Exercise directions –
Go to the line below that has "Task: Open the Settings tab", print it and each line after it exactly, and stop after the line that has "Click the back navigation arrow"; leave out pictures.
Top of Records provided
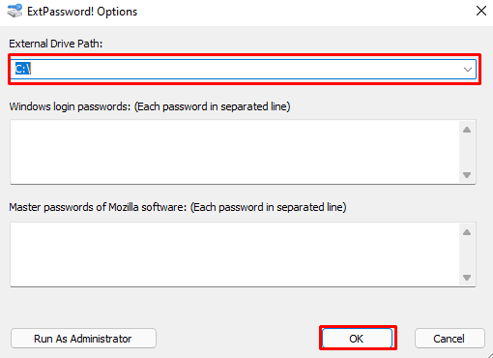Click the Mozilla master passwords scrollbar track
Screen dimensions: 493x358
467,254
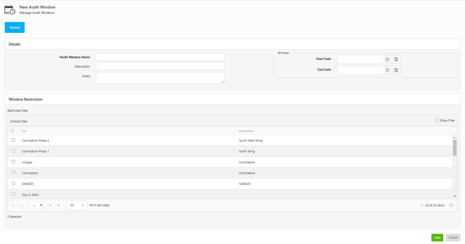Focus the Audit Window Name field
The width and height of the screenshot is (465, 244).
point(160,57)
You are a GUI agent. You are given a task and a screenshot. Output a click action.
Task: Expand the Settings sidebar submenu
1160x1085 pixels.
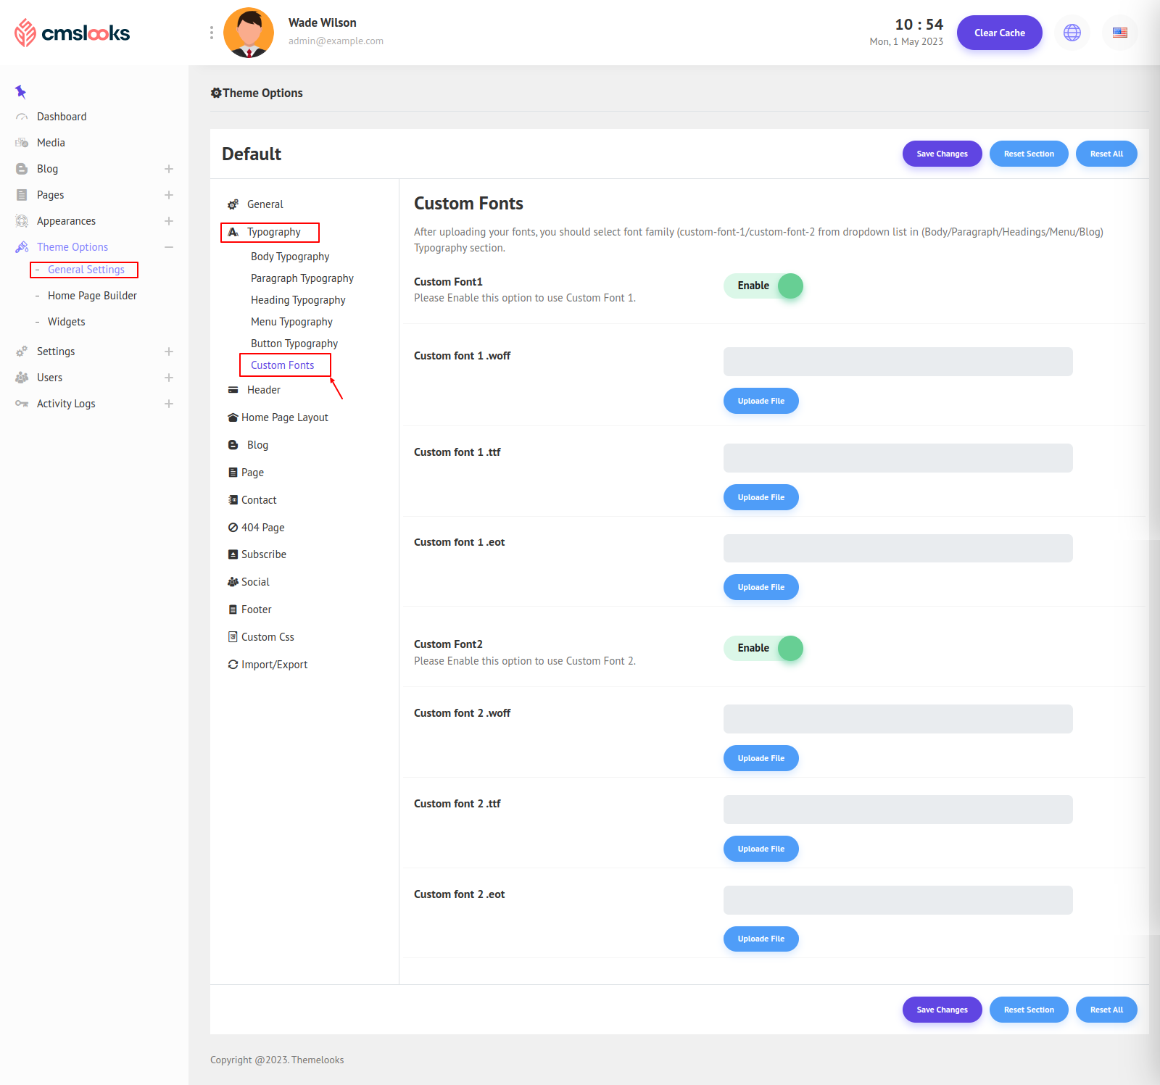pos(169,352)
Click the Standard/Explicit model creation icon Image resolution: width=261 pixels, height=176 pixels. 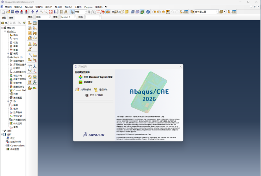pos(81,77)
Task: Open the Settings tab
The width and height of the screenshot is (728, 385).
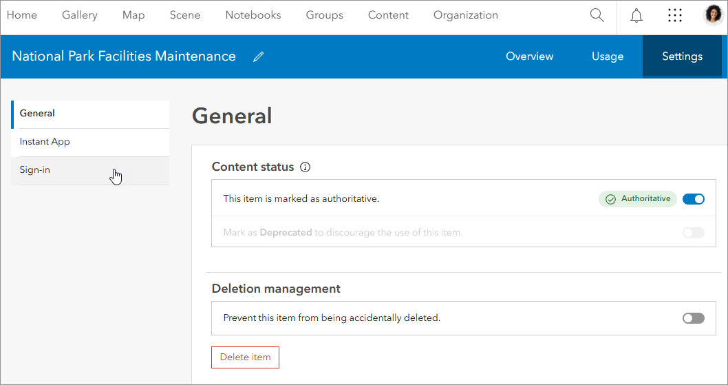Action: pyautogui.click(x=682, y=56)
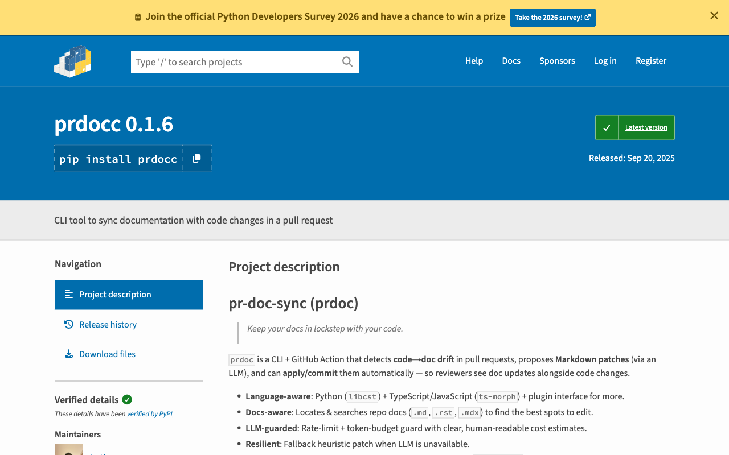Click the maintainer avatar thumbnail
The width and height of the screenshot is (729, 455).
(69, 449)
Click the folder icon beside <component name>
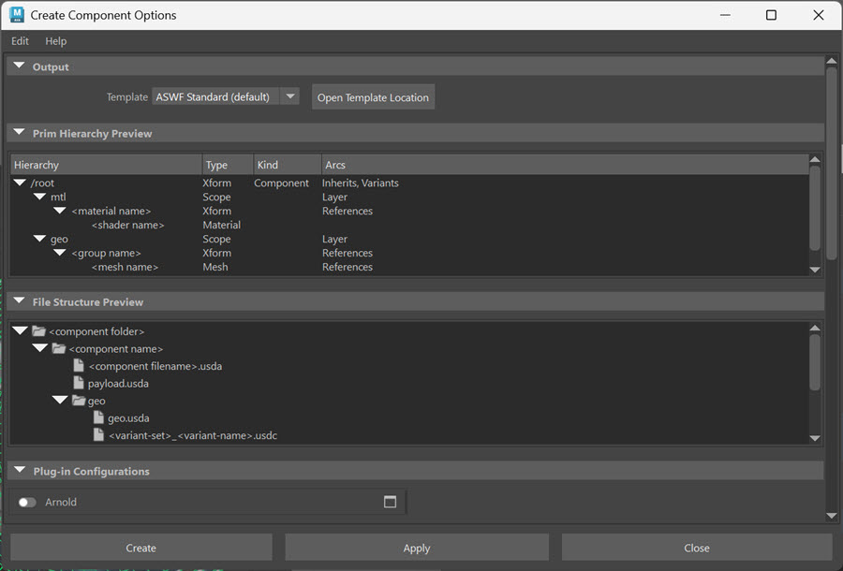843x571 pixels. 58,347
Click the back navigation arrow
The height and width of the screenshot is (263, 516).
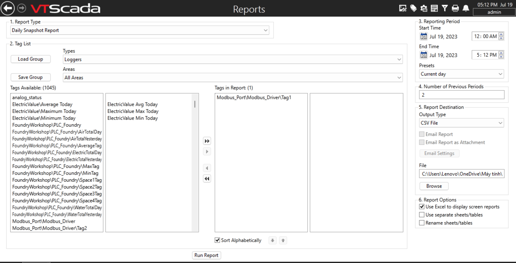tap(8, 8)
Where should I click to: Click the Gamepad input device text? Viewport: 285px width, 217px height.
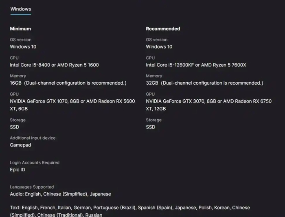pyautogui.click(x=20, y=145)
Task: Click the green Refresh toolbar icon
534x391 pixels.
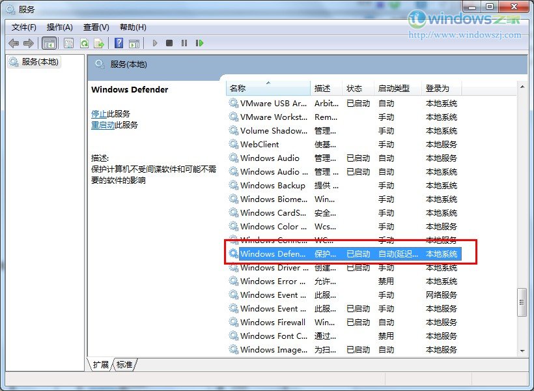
Bottom of Records provided
Worked solution –
Task: Open the Settings tab
The width and height of the screenshot is (728, 385).
Action: pyautogui.click(x=682, y=56)
Click the maintainer avatar thumbnail
The width and height of the screenshot is (729, 455).
(69, 449)
Click the folder icon beside <component name>
843x571 pixels. 58,347
Click the back navigation arrow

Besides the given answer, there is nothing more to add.